INFORMATION SUPPLIED –
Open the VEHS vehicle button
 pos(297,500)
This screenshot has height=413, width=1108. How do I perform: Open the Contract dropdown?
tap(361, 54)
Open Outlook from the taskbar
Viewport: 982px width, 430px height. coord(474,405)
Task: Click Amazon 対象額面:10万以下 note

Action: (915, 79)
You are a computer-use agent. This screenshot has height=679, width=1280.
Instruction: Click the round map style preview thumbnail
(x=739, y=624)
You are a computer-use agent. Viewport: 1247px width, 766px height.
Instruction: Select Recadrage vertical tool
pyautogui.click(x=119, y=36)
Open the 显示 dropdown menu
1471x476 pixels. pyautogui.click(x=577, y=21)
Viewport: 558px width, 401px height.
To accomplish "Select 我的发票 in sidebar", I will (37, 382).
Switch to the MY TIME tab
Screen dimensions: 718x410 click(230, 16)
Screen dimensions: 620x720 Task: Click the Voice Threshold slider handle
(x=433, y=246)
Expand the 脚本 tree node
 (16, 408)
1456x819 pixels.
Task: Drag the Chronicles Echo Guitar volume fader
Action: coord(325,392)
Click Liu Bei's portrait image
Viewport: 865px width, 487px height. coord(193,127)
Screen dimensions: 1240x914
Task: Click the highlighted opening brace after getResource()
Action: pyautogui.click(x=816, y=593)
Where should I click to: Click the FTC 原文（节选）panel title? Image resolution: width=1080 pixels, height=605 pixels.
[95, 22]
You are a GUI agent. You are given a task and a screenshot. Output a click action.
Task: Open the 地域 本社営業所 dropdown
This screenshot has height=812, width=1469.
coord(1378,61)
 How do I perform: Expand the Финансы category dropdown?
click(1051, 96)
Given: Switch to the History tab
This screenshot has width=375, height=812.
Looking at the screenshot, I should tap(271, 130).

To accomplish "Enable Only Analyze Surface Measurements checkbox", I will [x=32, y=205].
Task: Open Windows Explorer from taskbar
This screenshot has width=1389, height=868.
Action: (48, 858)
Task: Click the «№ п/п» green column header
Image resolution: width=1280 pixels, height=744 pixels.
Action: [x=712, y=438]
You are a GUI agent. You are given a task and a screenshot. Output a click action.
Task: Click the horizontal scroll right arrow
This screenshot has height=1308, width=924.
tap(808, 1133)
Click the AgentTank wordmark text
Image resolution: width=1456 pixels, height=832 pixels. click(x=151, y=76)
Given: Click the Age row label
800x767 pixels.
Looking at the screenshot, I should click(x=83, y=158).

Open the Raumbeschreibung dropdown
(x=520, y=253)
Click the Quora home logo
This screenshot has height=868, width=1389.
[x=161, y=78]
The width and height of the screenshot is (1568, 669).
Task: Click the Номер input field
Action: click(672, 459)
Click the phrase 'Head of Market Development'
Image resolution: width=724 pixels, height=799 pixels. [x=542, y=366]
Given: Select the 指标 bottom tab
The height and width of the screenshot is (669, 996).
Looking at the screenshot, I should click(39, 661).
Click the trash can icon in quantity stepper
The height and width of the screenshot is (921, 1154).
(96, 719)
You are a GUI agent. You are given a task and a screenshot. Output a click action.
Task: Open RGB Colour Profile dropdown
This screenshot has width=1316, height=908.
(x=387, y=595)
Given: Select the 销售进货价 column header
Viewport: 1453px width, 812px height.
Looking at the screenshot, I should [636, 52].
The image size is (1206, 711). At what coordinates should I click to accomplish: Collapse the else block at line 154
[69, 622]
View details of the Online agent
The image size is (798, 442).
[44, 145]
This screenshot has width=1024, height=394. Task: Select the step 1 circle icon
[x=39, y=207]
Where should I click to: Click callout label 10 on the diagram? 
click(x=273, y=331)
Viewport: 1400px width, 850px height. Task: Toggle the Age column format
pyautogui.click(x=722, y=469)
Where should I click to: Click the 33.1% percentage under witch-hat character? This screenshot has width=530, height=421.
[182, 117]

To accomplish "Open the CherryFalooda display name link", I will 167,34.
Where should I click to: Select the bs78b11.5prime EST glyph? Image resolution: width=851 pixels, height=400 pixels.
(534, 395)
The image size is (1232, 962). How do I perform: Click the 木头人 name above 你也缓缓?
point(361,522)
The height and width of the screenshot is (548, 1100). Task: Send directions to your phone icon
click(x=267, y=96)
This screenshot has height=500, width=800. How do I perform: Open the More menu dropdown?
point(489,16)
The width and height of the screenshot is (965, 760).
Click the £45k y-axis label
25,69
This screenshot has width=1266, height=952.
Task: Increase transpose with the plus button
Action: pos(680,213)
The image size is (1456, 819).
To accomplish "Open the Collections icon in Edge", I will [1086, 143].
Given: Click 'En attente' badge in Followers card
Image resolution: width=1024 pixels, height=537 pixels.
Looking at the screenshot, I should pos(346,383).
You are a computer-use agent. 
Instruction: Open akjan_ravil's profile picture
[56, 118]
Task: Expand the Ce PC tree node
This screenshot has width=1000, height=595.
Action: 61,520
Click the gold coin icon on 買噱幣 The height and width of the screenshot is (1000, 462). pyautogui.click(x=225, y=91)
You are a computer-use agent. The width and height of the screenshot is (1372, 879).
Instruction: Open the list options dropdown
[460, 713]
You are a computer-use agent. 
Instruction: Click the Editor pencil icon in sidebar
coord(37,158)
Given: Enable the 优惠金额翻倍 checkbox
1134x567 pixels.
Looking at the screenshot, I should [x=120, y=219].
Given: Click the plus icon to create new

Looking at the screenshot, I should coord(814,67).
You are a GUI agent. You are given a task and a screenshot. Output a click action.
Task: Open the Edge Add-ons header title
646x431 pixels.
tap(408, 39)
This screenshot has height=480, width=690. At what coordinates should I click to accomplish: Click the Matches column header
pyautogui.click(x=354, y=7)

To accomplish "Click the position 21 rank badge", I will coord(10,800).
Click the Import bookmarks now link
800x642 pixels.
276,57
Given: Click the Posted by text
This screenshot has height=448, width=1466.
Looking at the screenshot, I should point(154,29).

EXERCISE BRIEF –
Retype every one of the items above exactly as they appear.

SOLUTION FOR THIS PROBLEM –
Open the VEHS vehicle button
 pos(297,500)
This screenshot has height=413, width=1108. How do I perform: Open the Contract dropdown?
tap(361, 54)
Open Outlook from the taskbar
Viewport: 982px width, 430px height. coord(474,405)
Task: Click Amazon 対象額面:10万以下 note

Action: (915, 79)
You are a computer-use agent. This screenshot has height=679, width=1280.
Instruction: Click the round map style preview thumbnail
(x=739, y=624)
You are a computer-use agent. Viewport: 1247px width, 766px height.
Instruction: Select Recadrage vertical tool
pyautogui.click(x=119, y=36)
Open the 显示 dropdown menu
1471x476 pixels. pyautogui.click(x=577, y=21)
Viewport: 558px width, 401px height.
To accomplish "Select 我的发票 in sidebar", I will (37, 382).
Switch to the MY TIME tab
Screen dimensions: 718x410 click(230, 16)
Screen dimensions: 620x720 Task: Click the Voice Threshold slider handle
(x=433, y=246)
Expand the 脚本 tree node
 (16, 408)
1456x819 pixels.
Task: Drag the Chronicles Echo Guitar volume fader
Action: coord(325,392)
Click Liu Bei's portrait image
Viewport: 865px width, 487px height. coord(193,127)
Screen dimensions: 1240x914
Task: Click the highlighted opening brace after getResource()
Action: pyautogui.click(x=816, y=593)
Where should I click to: Click the FTC 原文（节选）panel title? Image resolution: width=1080 pixels, height=605 pixels.
[95, 22]
You are a GUI agent. You are given a task and a screenshot. Output a click action.
Task: Open the 地域 本社営業所 dropdown
This screenshot has height=812, width=1469.
coord(1378,61)
 How do I perform: Expand the Финансы category dropdown?
click(1051, 96)
Given: Switch to the History tab
This screenshot has width=375, height=812.
Looking at the screenshot, I should tap(271, 130).

To accomplish "Enable Only Analyze Surface Measurements checkbox", I will [x=32, y=205].
Task: Open Windows Explorer from taskbar
This screenshot has width=1389, height=868.
Action: (48, 858)
Task: Click the «№ п/п» green column header
Image resolution: width=1280 pixels, height=744 pixels.
Action: [x=712, y=438]
You are a GUI agent. You are given a task and a screenshot. Output a click action.
Task: Click the horizontal scroll right arrow
This screenshot has height=1308, width=924.
tap(808, 1133)
Click the AgentTank wordmark text
Image resolution: width=1456 pixels, height=832 pixels. click(x=151, y=76)
Given: Click the Age row label
800x767 pixels.
Looking at the screenshot, I should click(x=83, y=158).

Open the Raumbeschreibung dropdown
(x=520, y=253)
Click the Quora home logo
This screenshot has height=868, width=1389.
[x=161, y=78]
The width and height of the screenshot is (1568, 669).
Task: Click the Номер input field
Action: click(672, 459)
Click the phrase 'Head of Market Development'
Image resolution: width=724 pixels, height=799 pixels. [x=542, y=366]
Given: Select the 指标 bottom tab
The height and width of the screenshot is (669, 996).
Looking at the screenshot, I should click(39, 661).
Click the trash can icon in quantity stepper
The height and width of the screenshot is (921, 1154).
(96, 719)
You are a GUI agent. You are given a task and a screenshot. Output a click action.
Task: Open RGB Colour Profile dropdown
This screenshot has width=1316, height=908.
(x=387, y=595)
Given: Select the 销售进货价 column header
Viewport: 1453px width, 812px height.
Looking at the screenshot, I should [636, 52].
The image size is (1206, 711). At what coordinates should I click to accomplish: Collapse the else block at line 154
[69, 622]
View details of the Online agent
The image size is (798, 442).
[44, 145]
This screenshot has width=1024, height=394. Task: Select the step 1 circle icon
[x=39, y=207]
Where should I click to: Click callout label 10 on the diagram? 
click(x=273, y=331)
Viewport: 1400px width, 850px height. Task: Toggle the Age column format
pyautogui.click(x=722, y=469)
Where should I click to: Click the 33.1% percentage under witch-hat character? This screenshot has width=530, height=421.
[182, 117]

To accomplish "Open the CherryFalooda display name link", I will 167,34.
Where should I click to: Select the bs78b11.5prime EST glyph? Image resolution: width=851 pixels, height=400 pixels.
(534, 395)
The image size is (1232, 962). How do I perform: Click the 木头人 name above 你也缓缓?
point(361,522)
The height and width of the screenshot is (548, 1100). Task: Send directions to your phone icon
click(x=267, y=96)
This screenshot has height=500, width=800. How do I perform: Open the More menu dropdown?
point(489,16)
The width and height of the screenshot is (965, 760).
Click the £45k y-axis label
25,69
This screenshot has width=1266, height=952.
Task: Increase transpose with the plus button
Action: pos(680,213)
The image size is (1456, 819).
To accomplish "Open the Collections icon in Edge", I will [1086, 143].
Given: Click 'En attente' badge in Followers card
Image resolution: width=1024 pixels, height=537 pixels.
Looking at the screenshot, I should pos(346,383).
You are a computer-use agent. 
Instruction: Open akjan_ravil's profile picture
[56, 118]
Task: Expand the Ce PC tree node
This screenshot has width=1000, height=595.
Action: 61,520
Click the gold coin icon on 買噱幣 The height and width of the screenshot is (1000, 462). pyautogui.click(x=225, y=91)
You are a computer-use agent. The width and height of the screenshot is (1372, 879).
Instruction: Open the list options dropdown
[460, 713]
You are a computer-use agent. 
Instruction: Click the Editor pencil icon in sidebar
coord(37,158)
Given: Enable the 优惠金额翻倍 checkbox
1134x567 pixels.
Looking at the screenshot, I should [x=120, y=219].
Given: Click the plus icon to create new

Looking at the screenshot, I should coord(814,67).
You are a GUI agent. You are given a task and a screenshot. Output a click action.
Task: Open the Edge Add-ons header title
646x431 pixels.
tap(408, 39)
This screenshot has height=480, width=690. At what coordinates should I click to accomplish: Click the Matches column header
pyautogui.click(x=354, y=7)

To accomplish "Click the position 21 rank badge", I will coord(10,800).
Click the Import bookmarks now link
800x642 pixels.
276,57
Given: Click the Posted by text
This screenshot has height=448, width=1466.
Looking at the screenshot, I should point(154,29).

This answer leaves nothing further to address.